第6話 息子で弟子になった少年
城に着くと裏口で降ろされた。
「すまないリュウ。私はこれから政務がある。レイモンド任せたぞ。」
「お任せください。」
「これからリュウ君はここで暮らすことになります。わからない事や困ったことがあれば私に言って下さい。」
「ここはメイドや庭師、業者が出入りする勝手口です。普段はここから出入りしてください。」
「リュウ君の部屋は私の隣です。

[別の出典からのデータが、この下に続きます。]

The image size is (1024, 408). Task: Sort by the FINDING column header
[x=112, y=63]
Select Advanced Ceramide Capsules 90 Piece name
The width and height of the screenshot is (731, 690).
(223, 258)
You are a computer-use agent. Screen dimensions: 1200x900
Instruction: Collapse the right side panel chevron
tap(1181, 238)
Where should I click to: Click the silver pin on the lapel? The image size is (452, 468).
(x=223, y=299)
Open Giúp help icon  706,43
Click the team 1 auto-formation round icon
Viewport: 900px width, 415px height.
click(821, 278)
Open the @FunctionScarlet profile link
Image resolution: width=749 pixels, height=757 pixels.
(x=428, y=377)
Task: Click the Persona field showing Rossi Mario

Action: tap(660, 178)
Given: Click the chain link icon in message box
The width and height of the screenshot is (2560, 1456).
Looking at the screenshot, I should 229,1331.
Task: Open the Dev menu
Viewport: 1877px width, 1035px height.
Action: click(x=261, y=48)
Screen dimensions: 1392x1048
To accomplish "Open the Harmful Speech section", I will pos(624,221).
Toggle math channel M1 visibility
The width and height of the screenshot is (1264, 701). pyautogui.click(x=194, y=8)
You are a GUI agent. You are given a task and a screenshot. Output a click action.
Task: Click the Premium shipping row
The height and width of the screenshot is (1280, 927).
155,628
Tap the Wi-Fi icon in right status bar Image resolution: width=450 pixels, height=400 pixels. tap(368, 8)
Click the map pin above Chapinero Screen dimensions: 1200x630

ここは私の研究室として使っていたのですが最近は忙しくて使っていないのでリュウ君の部屋にしようと思いまして。」
扉を開けると本や怪しげな装置、そして異臭がした。
呆然と立ち尽くす僕にレイモンドさんは肩を叩き遠い目をしながら呟いた。
「まず掃除から始めたほうがいいですね。」
僕は頷いた。
しばらく掃除をしているとある疑問が湧いてきた。
「あの?僕はこれからここに?」
「そうだよ?ああ隠れて貰うけど城の中で隠す。灯台下暗し作戦だね。」
「君はこれから私の息子になるんだ。筆頭魔導士の子供だ手を出しづらくなるだろうし。」
「それに優秀な弟子を持つことにもなる。私にとってはいい事尽くめだな。」
「どうした?リュウ君そんな顔をして?嫌なら断ってくれても良いんだ。」
「いえ・・とても嬉しいです。あのなんて言ったらいいか。」
「そう身構える事はない。大丈夫何があっても僕らが君を守るから。」
そう言うとレイモンドさんは優しく微笑んだ。
一通り掃除が終わった頃にはもう夜だった。
「ん?リュウ君左目が赤いね?掃除の時に埃が目に入ったのかい?チョット見せてくれるかな?」
そう言うとレイモンドさんは杖を振った。
杖に光が集る。
「どれどれ・・・・!!!ん?あれ?いやでも・・・。」
「実は数日前から目が赤くなってきてるらしいんです。病気・・・・ですか?」
「もしかして君は魔力が見えるんじゃないかい?」
「左目だけで見ると光が見えます。」
「本当かい!!その光が魔力だよ。魔力が消えるとその者は消える。人なら死ぬし、物なら壊れる。普通は見えない物なんだ。」
「これは驚いた・・・。君の眼は『赤龍帝の瞳』と言って伝説の代物だよ!」
「赤龍帝の瞳?」
「ああ!!こうしちゃ居られない!リュウ君!!私は少し調べ物があるから休んでいてくれ。」
「あと食事は王子とするから待っててね。」
そう言うと隣の部屋に行ってしまった。
赤龍帝の瞳か・・・。もう少し早く知っていればトンガが死ぬことも無かったのかな。